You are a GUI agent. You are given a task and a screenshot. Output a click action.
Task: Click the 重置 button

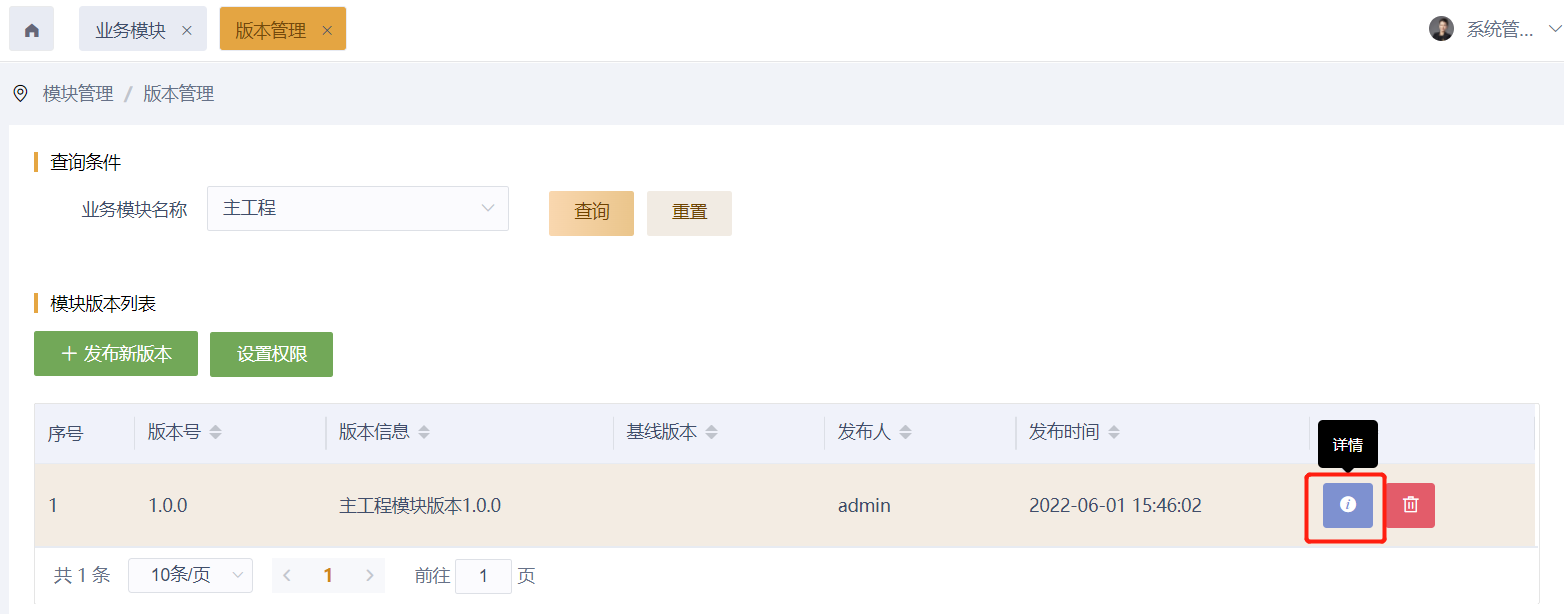pos(689,213)
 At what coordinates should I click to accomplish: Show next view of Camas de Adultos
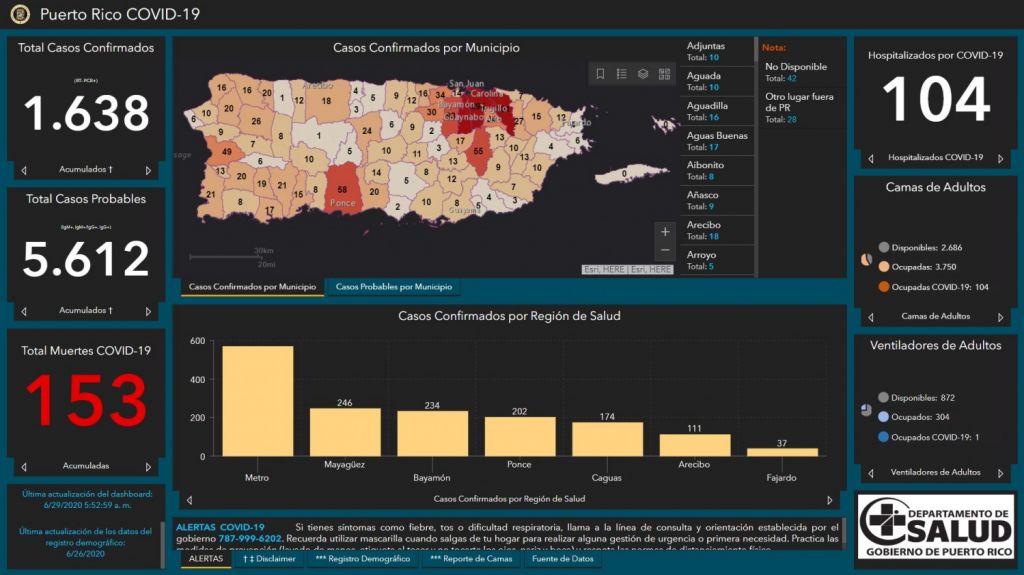click(x=1001, y=317)
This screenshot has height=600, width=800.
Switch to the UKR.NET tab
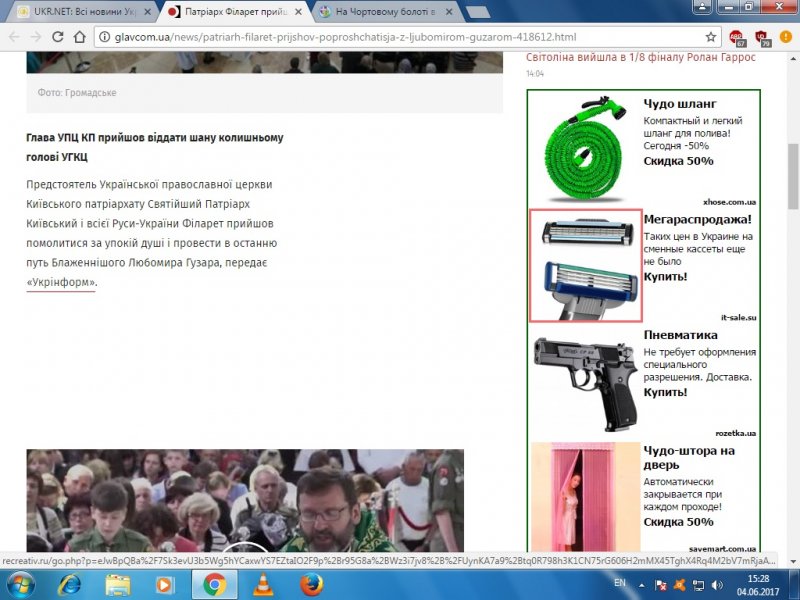click(80, 11)
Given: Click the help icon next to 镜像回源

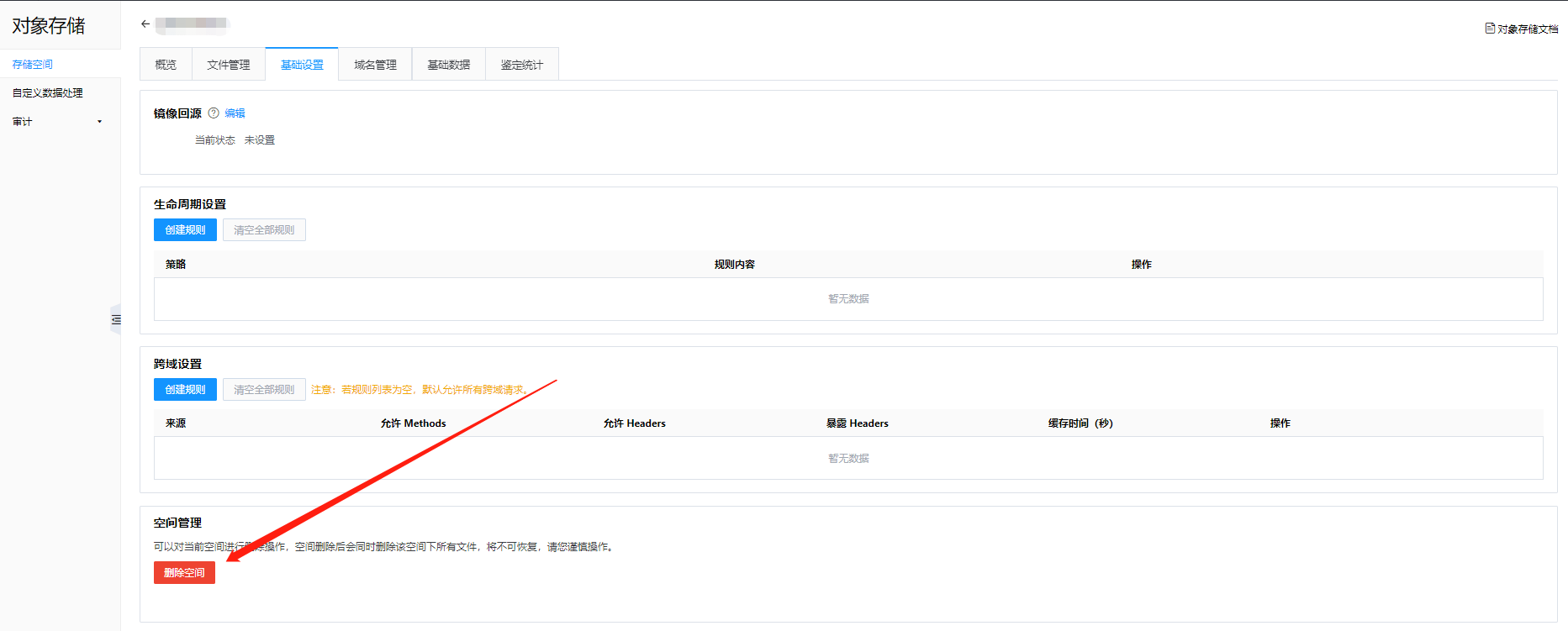Looking at the screenshot, I should tap(214, 113).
========================
Write each line of the data above as a string in a JSON list, one string per line, with blank lines skipped. Omit the pictures.

[
  "You are a GUI agent. You are given a task and a screenshot. Output a click action.",
  "Task: Click the 重置 button",
  "pos(689,213)",
  " At what coordinates should I click to accomplish: Show next view of Camas de Adultos",
  "click(x=1001, y=317)",
  "This screenshot has height=600, width=800.",
  "Switch to the UKR.NET tab",
  "click(80, 11)",
  "Given: Click the help icon next to 镜像回源",
  "Looking at the screenshot, I should tap(214, 113)."
]